▶ _REQUIRED WORK_:
1) Reproduce the section of the passage on the Tandy 1000 and the PCjr that runs from "The Tandy 1000 featured" through "the IBM PC.", changing "architecture" to "design".
2) Write a continuation of the passage on the Tandy 1000 and the PCjr, picking up after its final sentence.
==== TEXT PASSAGE
It’s not hard at all to see what IBM could have done differently to keep the PCjr from failing. Soon after IBM announced the PCjr, Tandy set out to clone it. The Tandy 1000 came out in November 1984, initially priced at $1200, with a monitor priced at $299. So it didn’t undercut IBM’s pricing by much. But if offered better value. It had three standard PC expansion slots, and an empty drive bay for adding a second drive internally. An entry-level Tandy 1000 wasn’t much cheaper than a comparable PCjr, but the upgrades were cheaper so it ended up being less expensive in the long run.

The Tandy 1000 featured the same graphics and sound chips that IBM used in the PCjr. But Tandy tweaked the architecture to improve its compatibility with the IBM PC.

The result was highly compatible with both machines. How many machines Tandy sold is unclear, though there’s evidence it gave the Commodore 64 a run for its money. And sometime around 1986, you stopped seeing the word “IBM” alone on software packages, especially game titles, and started seeing the words “IBM/Tandy and 100% compatibles” instead. Tandy sold enough machines to make IBM share top billing.

Tandy would have cloned the PCjr regardless. But a more 1000-like PCjr would have meant IBM could have kept some of that market share, rather than handing it all to Tandy. IBM’s policy of not competing with itself hurt it badly when it came to the home market. As Commodore and Atari CEO Jack Tramiel observed, if you don’t compete with yourself, someone else will.
========
==== INFORMATION GIVEN
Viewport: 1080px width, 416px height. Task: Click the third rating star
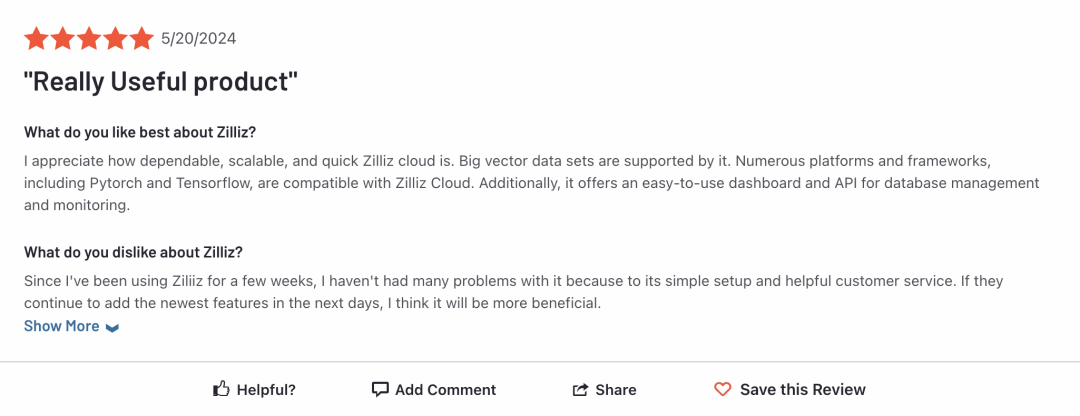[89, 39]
========
==== INFORMATION GIVEN
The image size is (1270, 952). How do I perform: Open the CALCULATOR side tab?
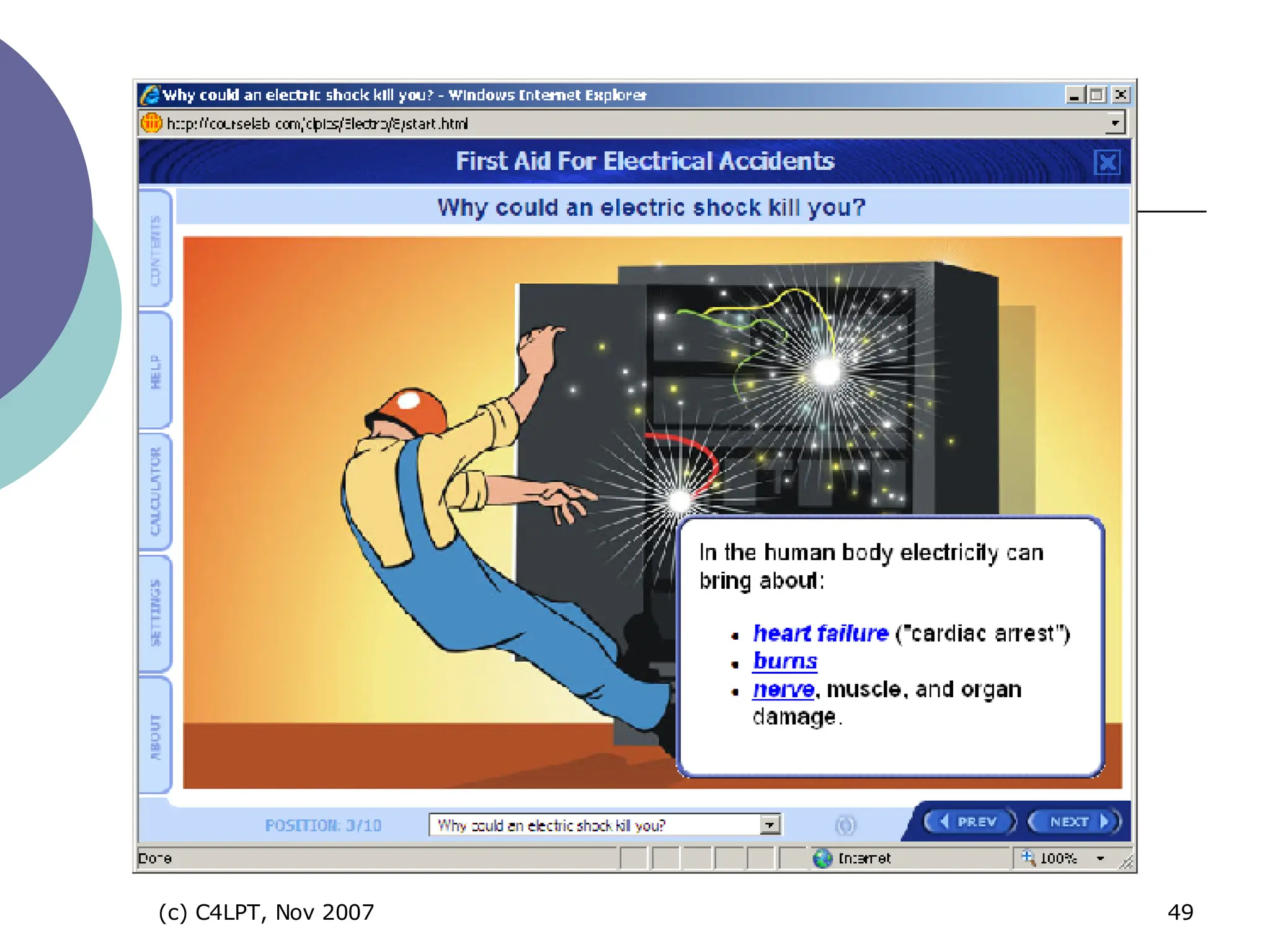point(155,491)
========
▶ _PER-TASK ANSWERS_:
1)
The Tandy 1000 featured the same graphics and sound chips that IBM used in the PCjr. But Tandy tweaked the design to improve its compatibility with the IBM PC.

2)
Giving up and admitting failure: End of the line for the IBM PCjr

IBM realized in the spring of 1985 that it didn’t have a lot of options. The Tandy 1000 was selling well. Everyone thought the Apple IIc was selling well. (It wasn’t, but perception is everything.) The Commodore 64 was still selling well. But a new threat loomed in the new Commodore 128, which offered more memory and a faster, higher-capacity disk drive. IBM proved that if it sold the PCjr bundled with a monitor for $1,000, it would sell. But IBM didn’t want Commodore-like profit margins, and that’s exactly the price point Commodore was aiming for with the C-128.

So in March 1985, IBM discontinued the PCjr after only a year on the market. IBM liquidated the existing inventory, and in the end, the PCjr sold somewhere between 250,000 and 650,000 units. That was disappointing, given that in February 1984, Popular Science predicted the PCjr would sell in record numbers.

Record low numbers wasn’t what anyone had in mind.

IBM tried again later in the decade with its PS/1. While it wasn’t a raging success either, it fared quite a bit better. But by then, IBM was past its prime. IBM had a window of opportunity with the PCjr and it flubbed it.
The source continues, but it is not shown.